Dan Goldberg, a brand manager of a big promotional products company, The Ad Solution, which has accounts with brewer AB-InBev and Microsoft, takes a seat across from the Cubs’ Frost to demonstrate a misting fan. “What’s the price point?” Frost asks immediately. Goldberg has been down this road before. He knows teams will push hard on price. “Really depends on quantity,” he says. “I’ll get back to you.” He puts down the fan and snaps a pair of The Ad Solution’s branded shade wrappers around his face, as if it’s a sunny day at the game. Frost laughs and takes his pamphlet.

Persistence also pays off for entrepreneurs who are selling services, not products — a seemingly harder sale, given that there’s nothing fun to plunk down on a table. An event company that manages trade shows found that if its reps kept attending the summits and talking up their business, eventually more clubs would get onboard. A screen-printing company with two clubs as clients now has six full-time printing machines and can offer a single-day turnaround on its products. And a background-check company that has spent more than 15 years with the NFL has come to tell the MLB it needs to be more careful about whom it hires.

Related: 75 Ideas for Businesses You Can Launch for Cheap or Free

Of course, for some entrepreneurs, persistence would have to pay off later. Only 20 of the 50 businesses that attended the summit would be invited to participate in the upcoming season’s bidding process, according to MLB. But three months later, some of them would score nearly $300,000 in orders.

Among them is Berry from Promotional Adventures, who did not sell the Cubs on the W pillow or the Twins on the fanny pack, but got business with the Washington Nationals. The club asked for a trial run of 1,750 custom wooden Easter eggs printed with the team’s W logo for an April Easter-egg hunt with their fans. If Promotional Adventures passes this test — delivering the product on time, and for the agreed-upon price — the club might step up to a bigger, 50,000-piece order.

As for the iFork’s Kyle Donovan, by March he and a few MLB teams were in talks, and he was waiting for more samples to come in from overseas. But baseball is only one avenue: Last summer he got his first-ever order from Walmart, for 500 stores. Costco also requested an order for last Christmas, but he couldn’t pull it off in time. He’s confident the broader sports market will open to him soon.
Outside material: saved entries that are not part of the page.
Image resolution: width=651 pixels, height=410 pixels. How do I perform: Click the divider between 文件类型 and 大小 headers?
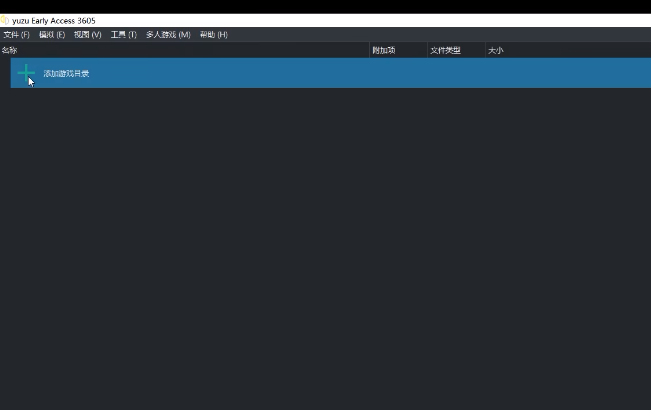485,50
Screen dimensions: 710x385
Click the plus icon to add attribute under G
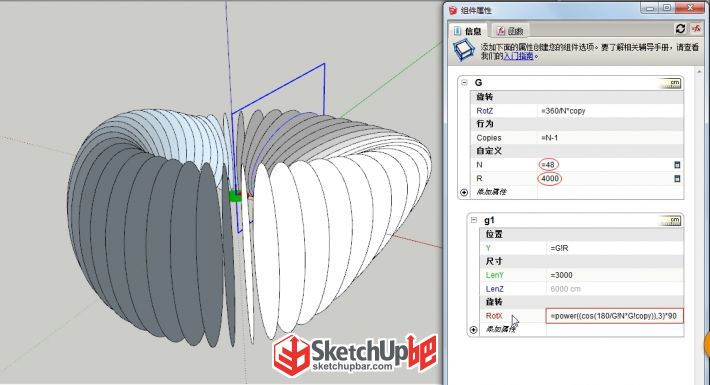[464, 192]
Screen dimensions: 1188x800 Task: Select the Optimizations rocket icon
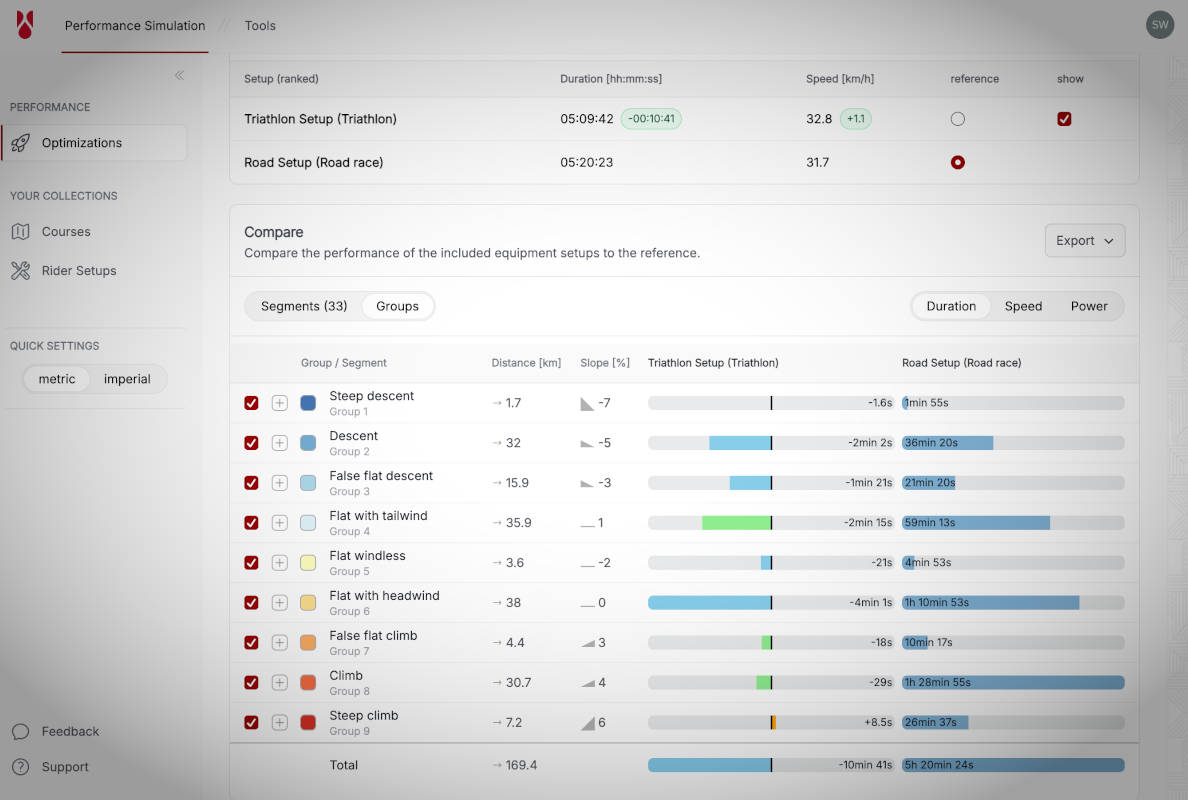pos(20,143)
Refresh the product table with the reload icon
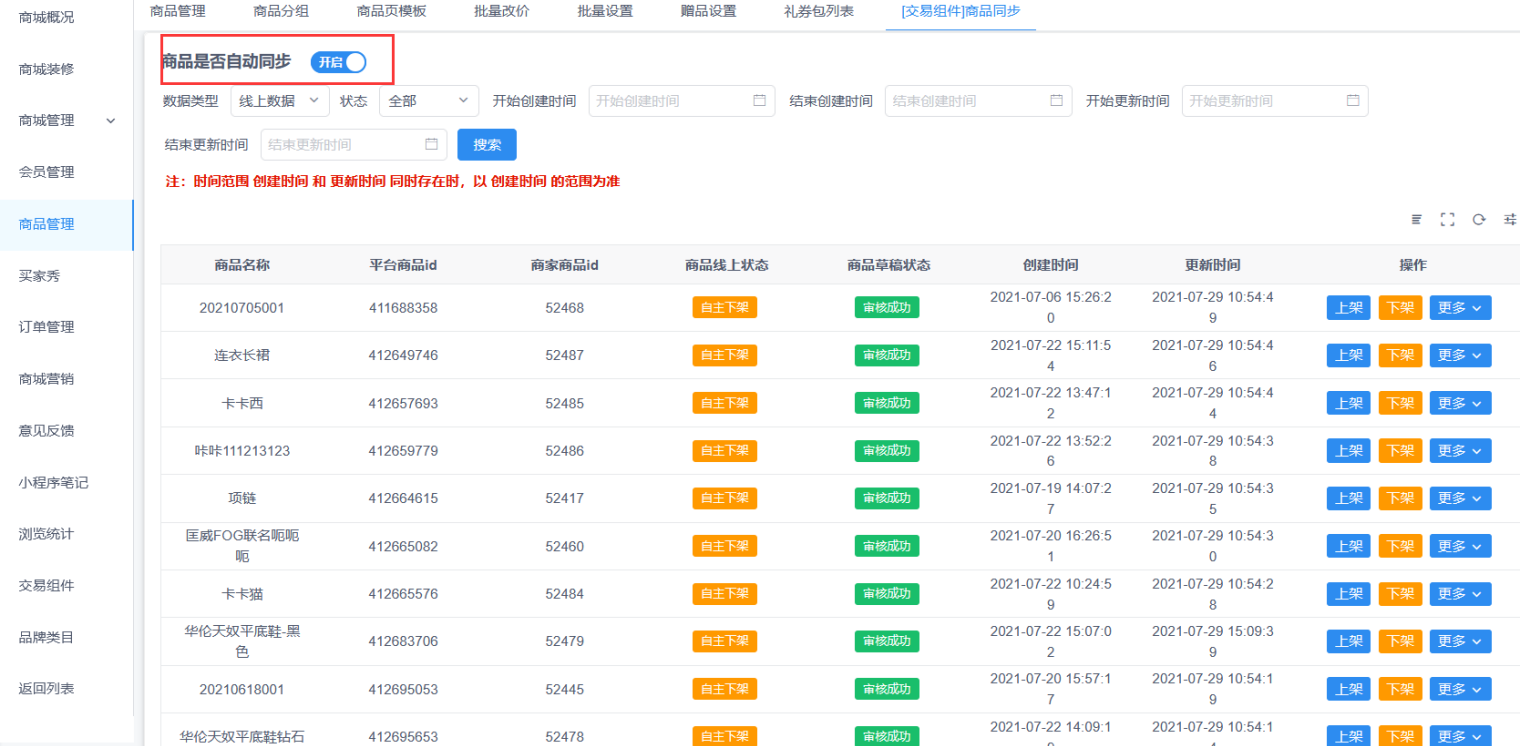The width and height of the screenshot is (1520, 746). 1478,220
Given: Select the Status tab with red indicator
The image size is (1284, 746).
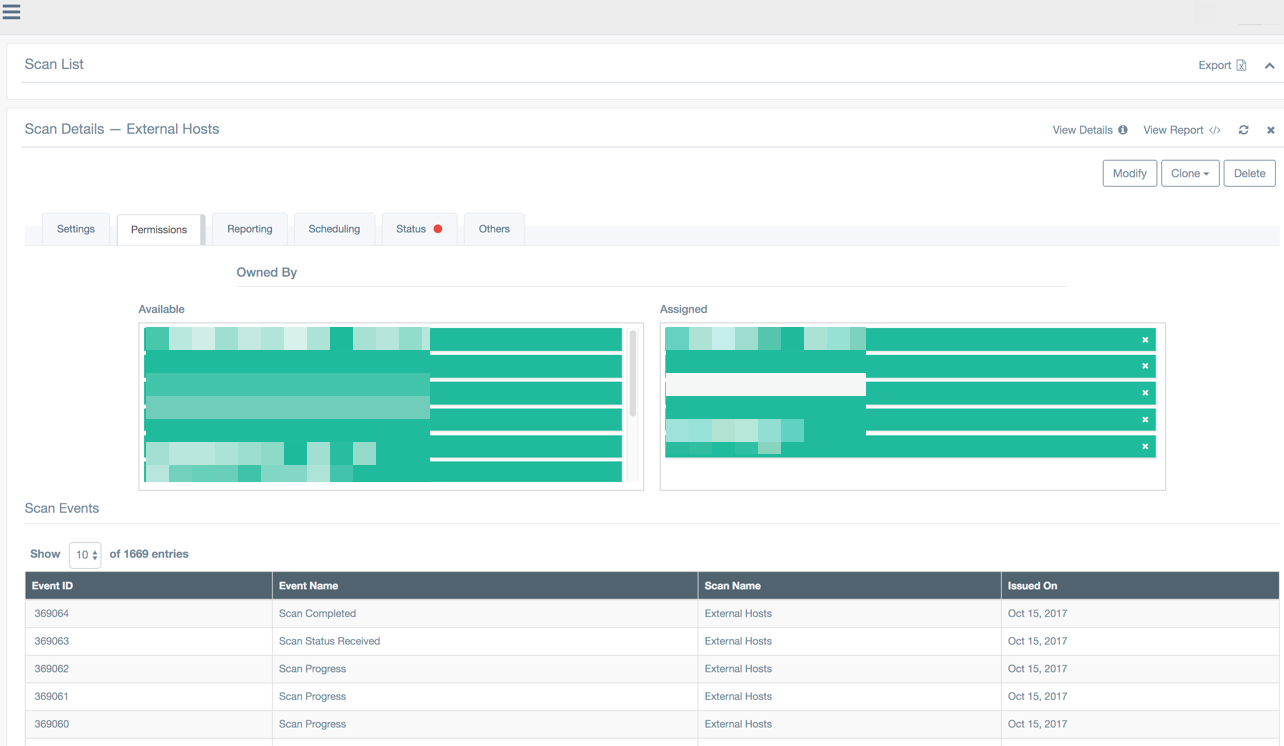Looking at the screenshot, I should click(418, 229).
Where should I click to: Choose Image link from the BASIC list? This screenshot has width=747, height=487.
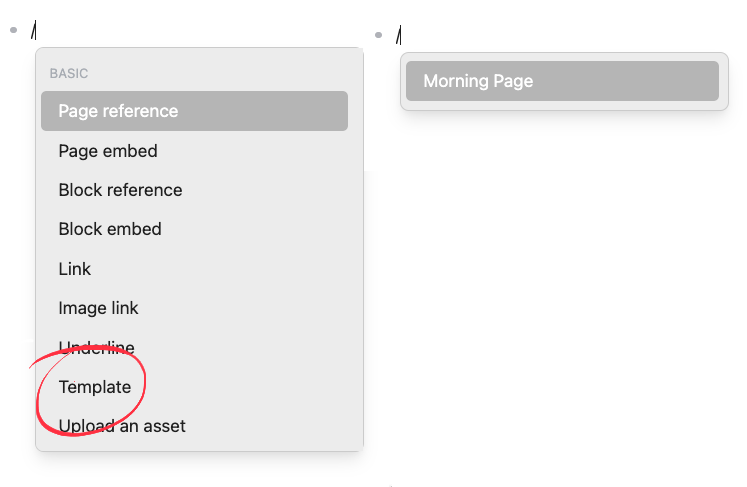(98, 308)
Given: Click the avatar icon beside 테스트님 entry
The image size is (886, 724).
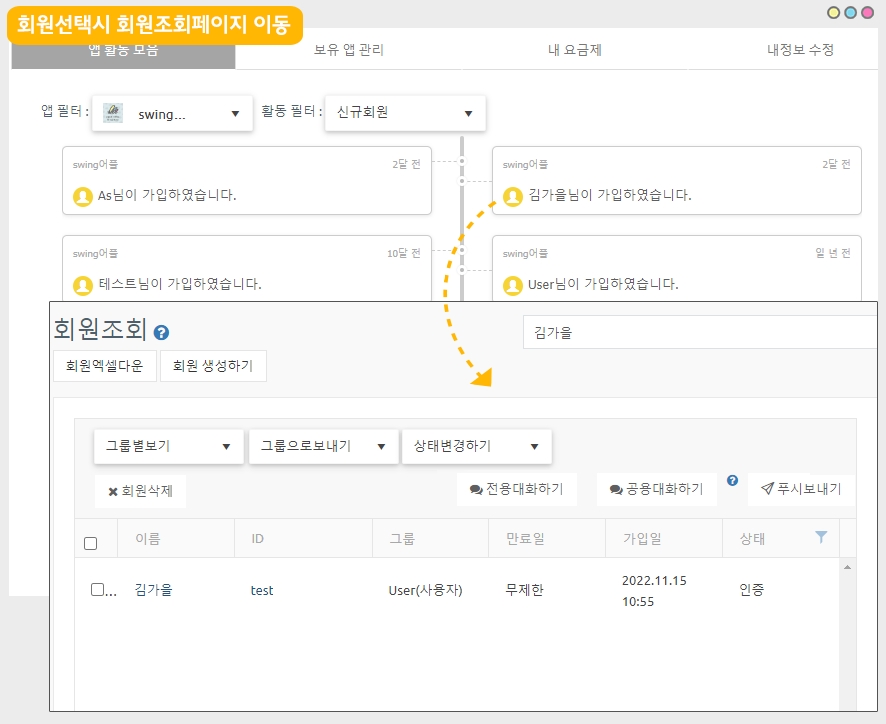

“As far as I can remember, a fork has always been a fork,” he says. “It’s a market that has never been innovated.” And it’s a multibillion-­dollar market, if you add up the different kinds of flatware, both plastic and stainless steel. But to obtain a great reward, Donovan has undertaken a great risk. He spent three years and more than $200,000 of his own money on patents developing his product. “It’s my biggest gamble,” he says. “I literally bet the house on this.”